Meet a doctor who is a ‘mother’ to 600 diabetic children

It is important to remember that type 1 diabetes is not a lifestyle disease and children who are trying to live with it have to fight a daily battle for survival. With scant government resources, children with type 1 diabetes in rural India do not live a long healthy life


Diabetic patients have to take insulin thrice-a-day. It costs Rs 4,000 per month. Many people cannot access treatment due to poor financial condition. Due to which, Dr Archana Sarda, diabetologist has adopted 600 children, who suffer from type 1 diabetes, by sponsoring their treatment. Since 19 years, Dr Sarda has been taking care of these children selflessly like a mother.

As a young practitioner in Aurangabad district of Maharashtra, Dr Archana Sarda, a diabetologist was disturbed with by the fact that she could not find an adult with type 1 diabetes. She later realised that children died to unavailability of insulin.
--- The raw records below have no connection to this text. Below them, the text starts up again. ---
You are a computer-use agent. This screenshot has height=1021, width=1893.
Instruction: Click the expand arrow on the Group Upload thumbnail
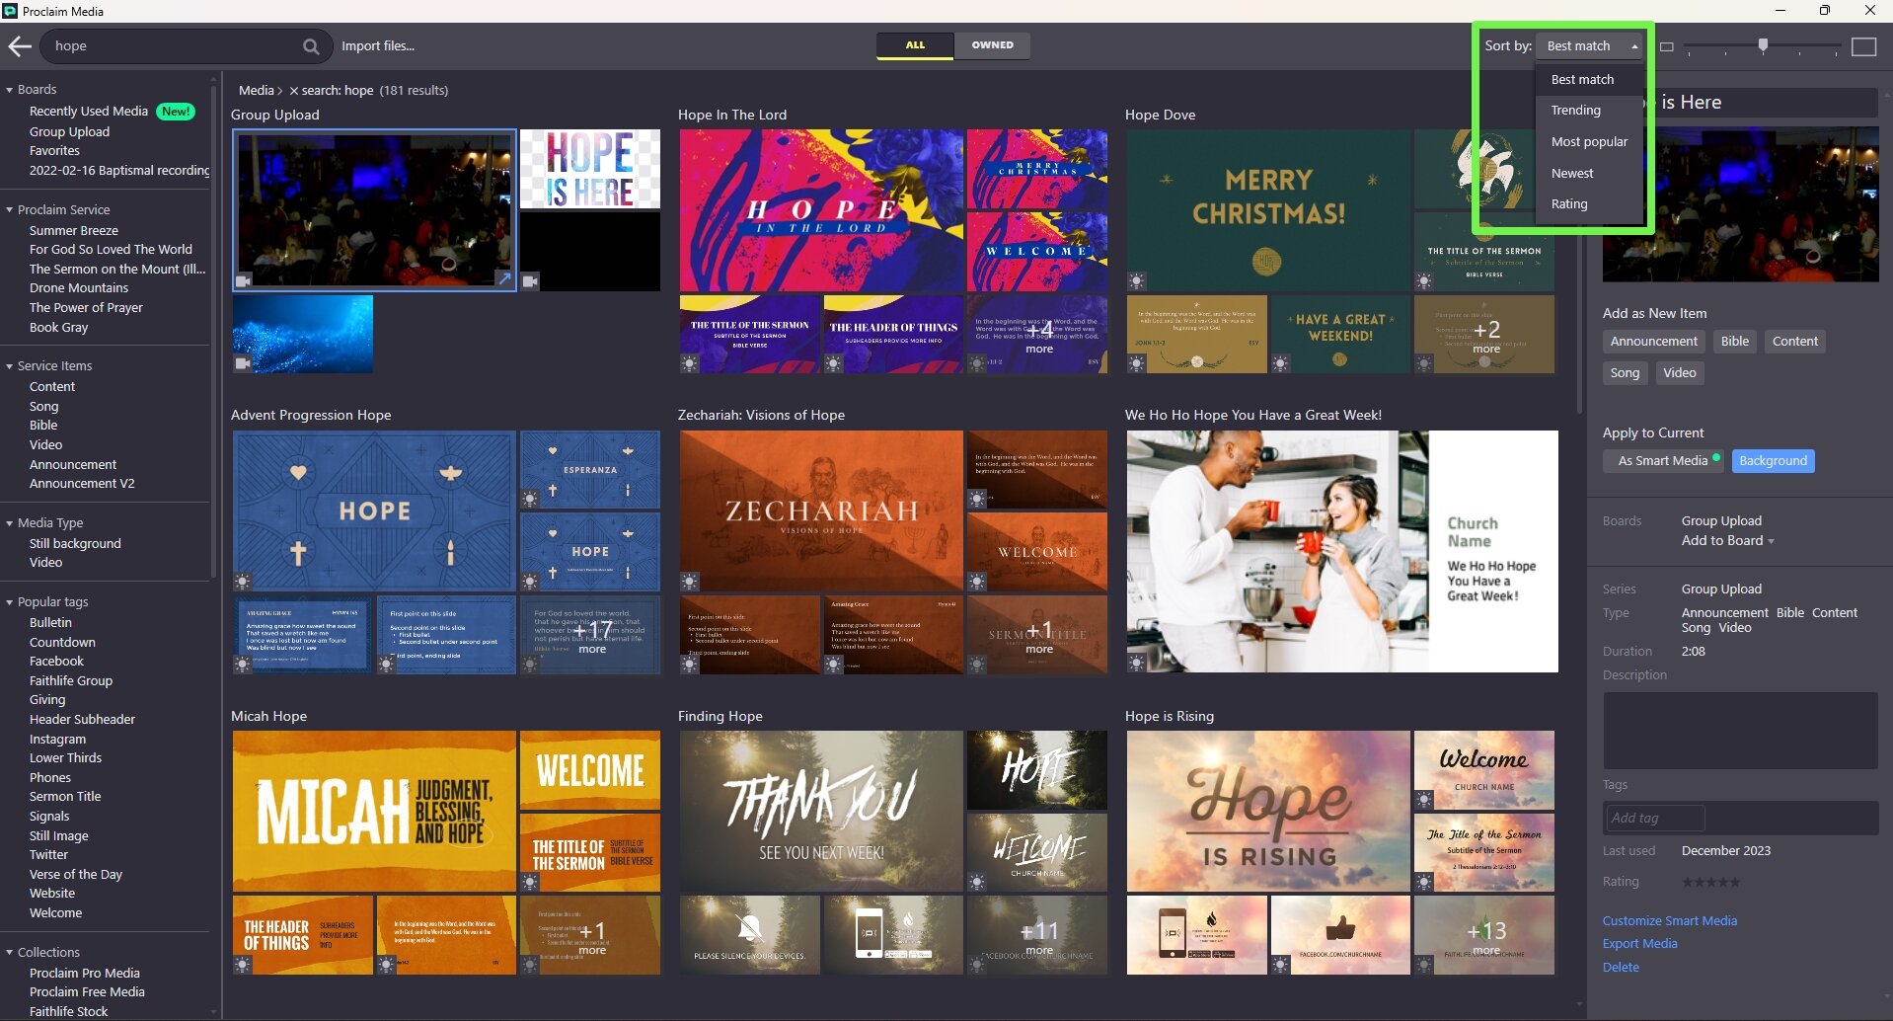pyautogui.click(x=503, y=279)
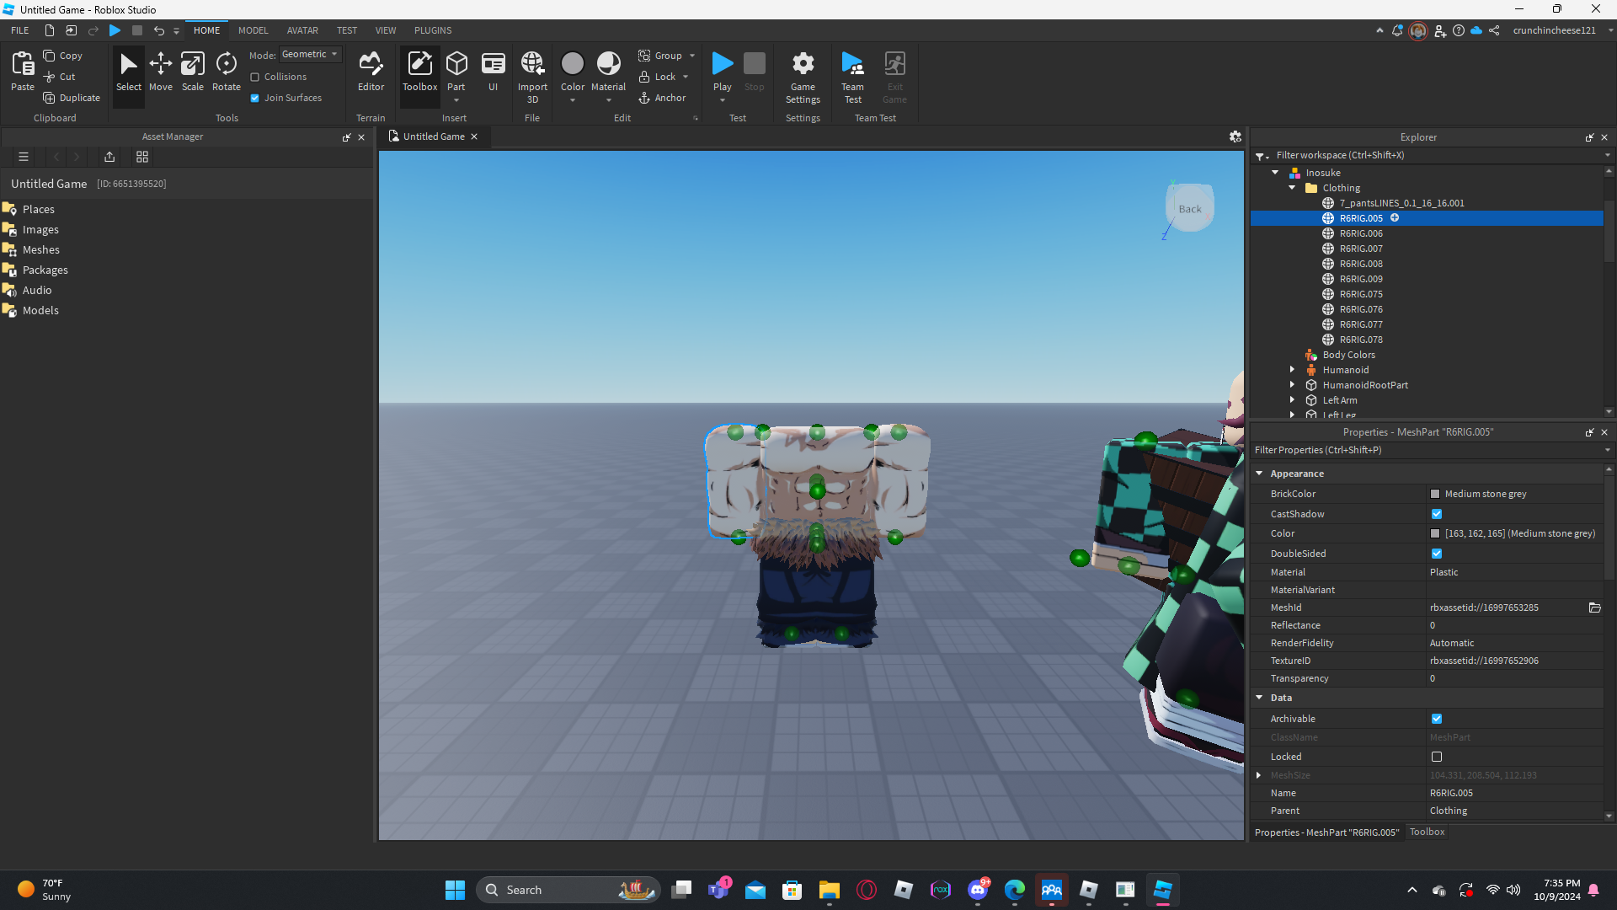This screenshot has width=1617, height=910.
Task: Open the Terrain Editor
Action: [371, 71]
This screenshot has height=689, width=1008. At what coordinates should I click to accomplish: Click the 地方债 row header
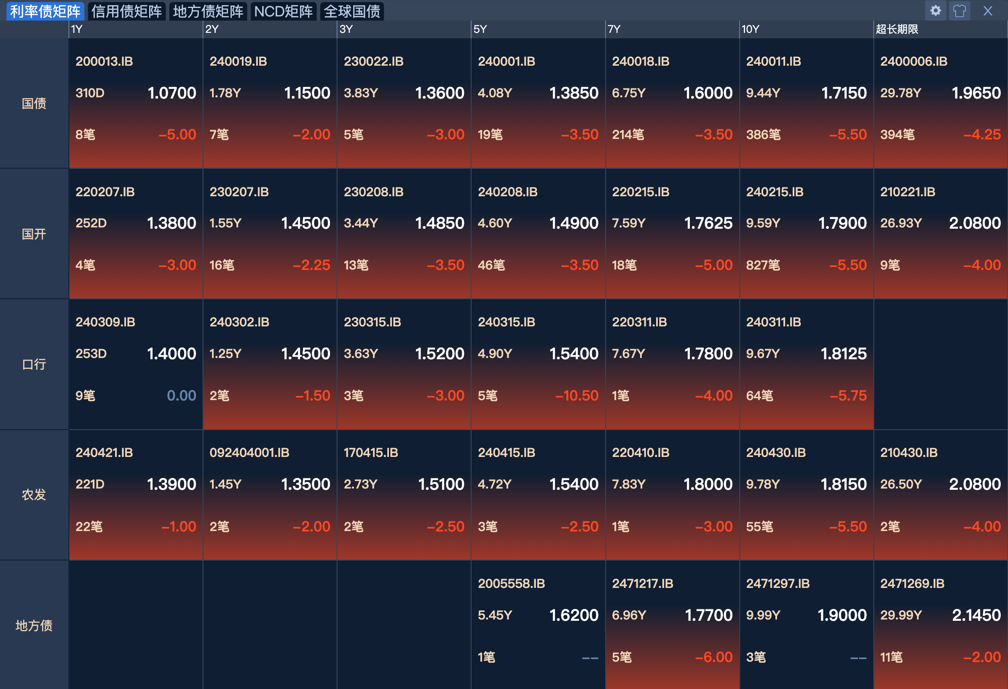(x=34, y=625)
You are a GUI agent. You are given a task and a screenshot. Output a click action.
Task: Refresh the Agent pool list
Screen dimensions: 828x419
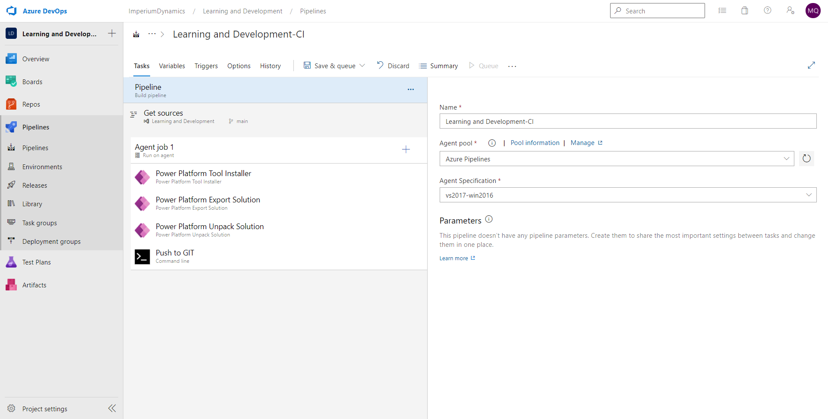806,158
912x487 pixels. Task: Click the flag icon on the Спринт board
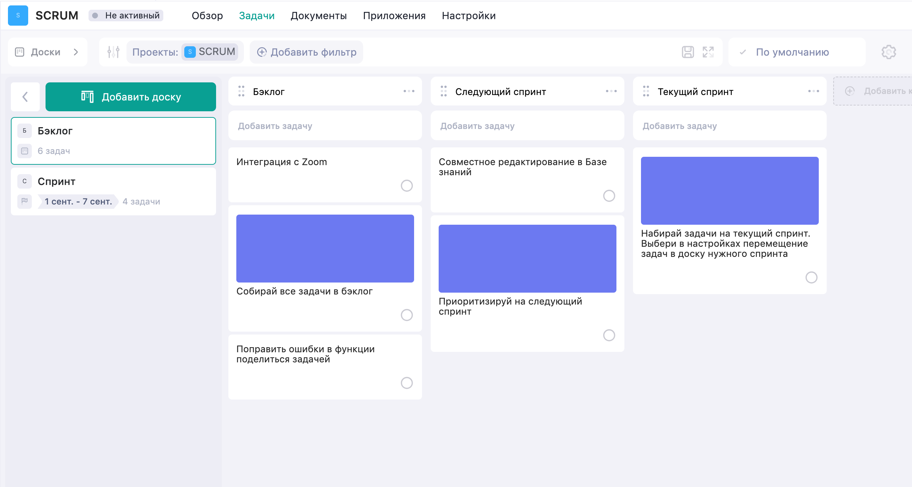[x=24, y=202]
This gave her a severe jolt and in turn inspired here to adopt and take care of children suffering from type 1 diabetes.

“I came to know that because of lack of financial resources, lack of medicines and lack of awareness, children who are affected with type 1 diabetes during their childhood, do not grow up to be adults. And this is where the thought of adopting such children and enabling them to live a normal life came to my mind,” said Dr Archana.

Today, she has adopted around 600 children suffering from type 1 diabetes in Marathwada region of Maharashtra. The mothers of some of these children have been working as diabetes educator to raise awareness about type 1 diabetes.

She has established an NGO named Udaan which has a 24 x 7 helpline, coaching classes and assistance for education, in career and marriages.

“My first support was husband. After that my parents encouraged me to do something meaningful. And then all the type one diabetic children who are always with me,” she explained when asked her about what are the supportive factors for her.

Dr Archana further said, “We are focus on providing insulin to children, so that there is minimal risk of hospitalisation. We counsel them on food and medication. We raise awareness about the disease among families, schools and the area where the child lives. We do not offer any residential facility. I do not want to isolate them from society. My aim is to empower them to live normal life by living in with families, their villages and helping them to pursue whatever career they want to.”

The region of Marathwada has no diabetes educator. Children from around 150 km area around Aurangabad come to her for treatment and other help. Majority of them are from marginalised strata of society.

While there are no refrigerators to store insulin in rural areas, she has developed a novel technique to store them without using refrigerator. She has come out with a solution of storing insulin in earthen pots

On being asked how she came up with an idea to store insulin in an earthen pot, Dr Archana Sarda said, “Once during summer, the blood sugar level of the children visiting me was too high. After going through the details, I came to know that the insulin has denatured. After which we came up with this thought to keep insulin in an earthen pot.”

On speaking about the need for acceptance of kids with type 1 diabetes, she said, “Anyone who is different is discriminated against. Our society needs to be inclusive. Life for these children is not just about medication. Why should they hide their insulin? We must create an ecosystem which supports anyone who is different from so called different. Pain for these children is not about the pain caused by an insulin injection; but their problem is the discriminatory mind-set of people.”

She concluded saying, “Poor children should not just die because they are poor. We expect government to make insulin and glucometer free for these children. Children who come to me belong to the weaker sections of society. Even they have the right to live. Therefore, the government should provide free insulin to the diabetic patients in government and municipal hospitals.”